WHAT NEEDS TO BE DONE: Please render everything from the start of the records down to the line containing "center [423, 149]." as a JSON list of strings, one string per line, with blank lines and pictures left out.

──────── PROVIDED DATA

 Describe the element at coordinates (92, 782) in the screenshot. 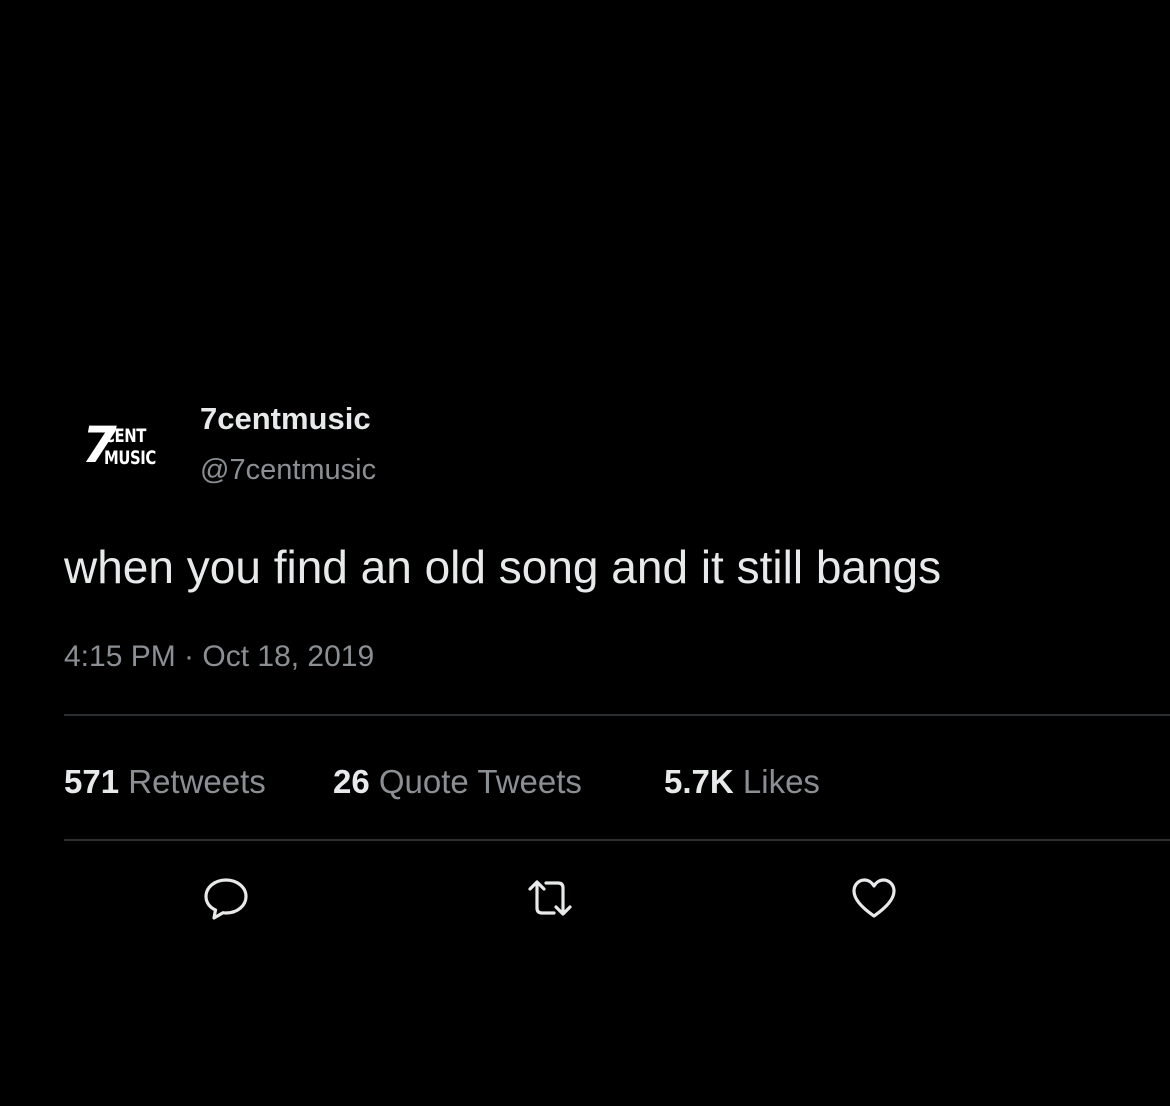

I see `retweets-count: 571` at that location.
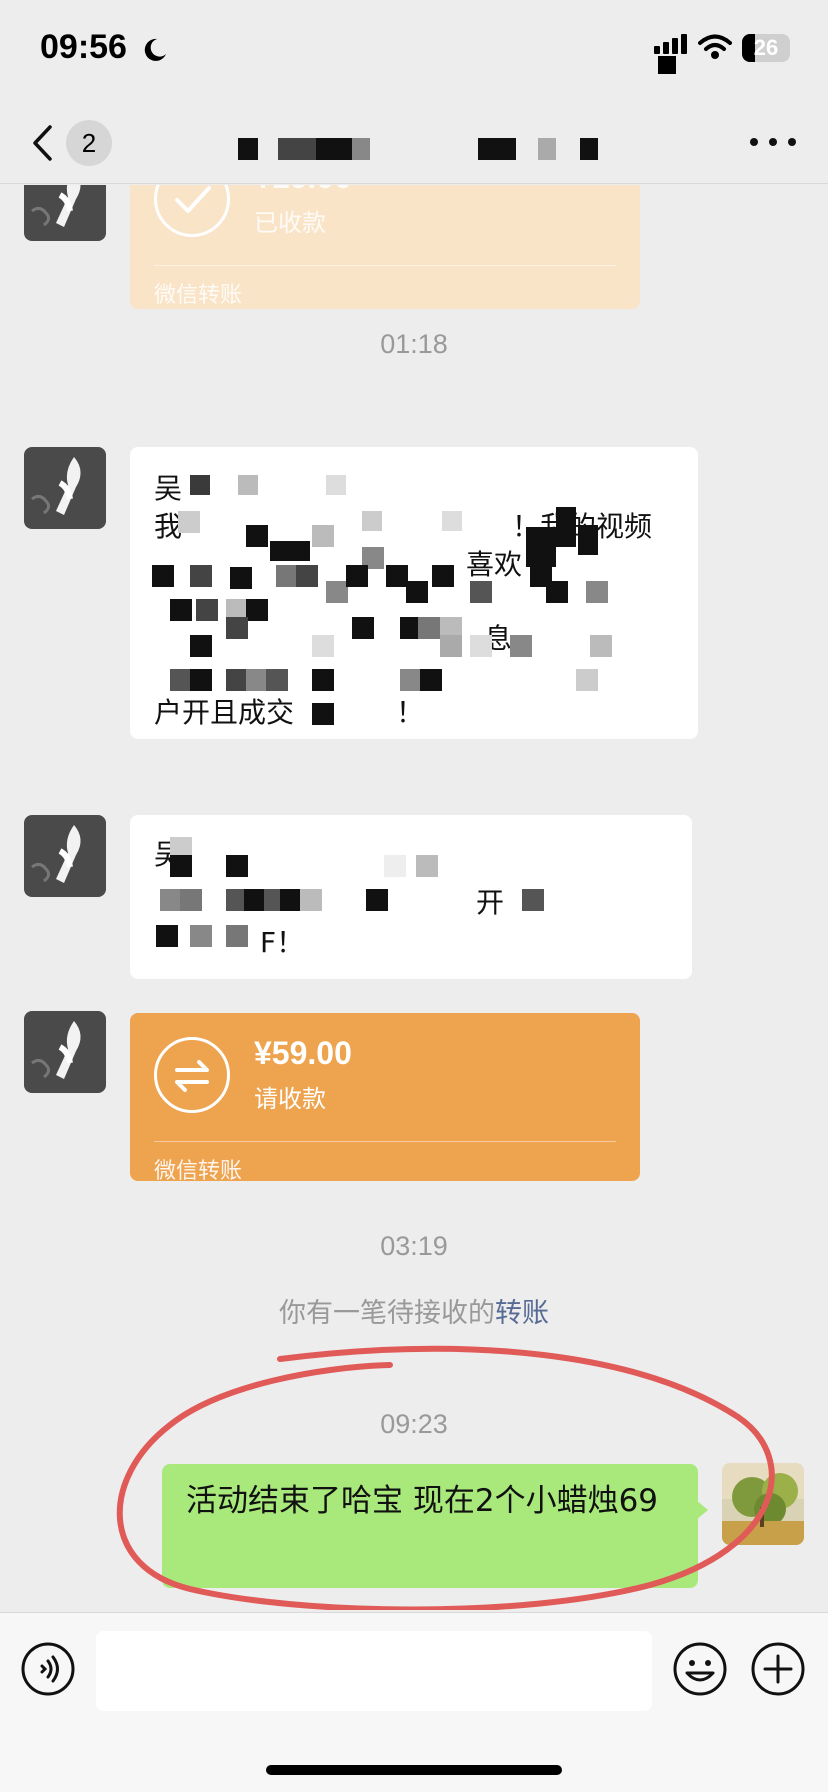 The width and height of the screenshot is (828, 1792). What do you see at coordinates (423, 149) in the screenshot?
I see `chat-title-redacted` at bounding box center [423, 149].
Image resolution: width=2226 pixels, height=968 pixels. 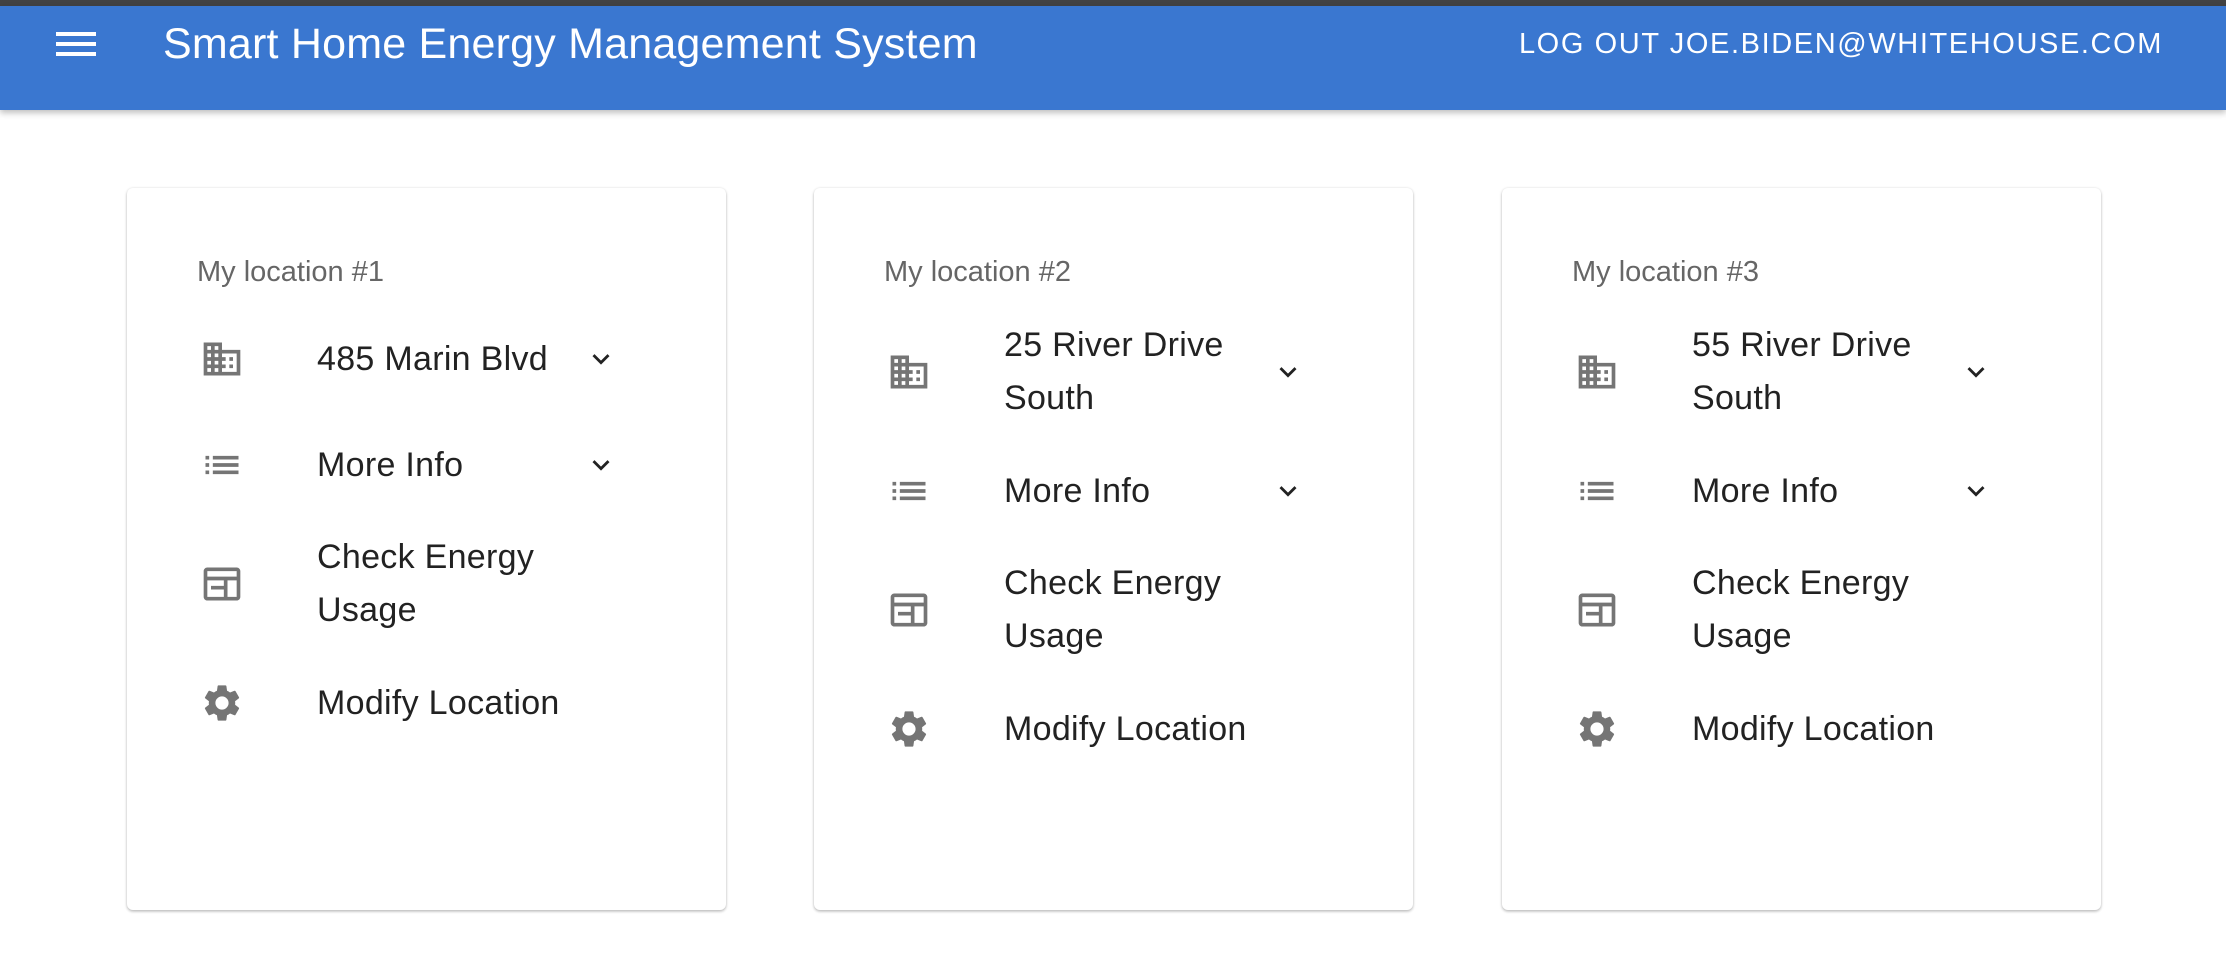 I want to click on address-label: 25 River Drive South, so click(x=1114, y=372).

────────────────

REPLY TO THE TASK:
[
  " Describe the element at coordinates (92, 782) in the screenshot. ",
  "I see `retweets-count: 571` at that location.",
  " The width and height of the screenshot is (828, 1792). What do you see at coordinates (423, 149) in the screenshot?",
  "I see `chat-title-redacted` at bounding box center [423, 149]."
]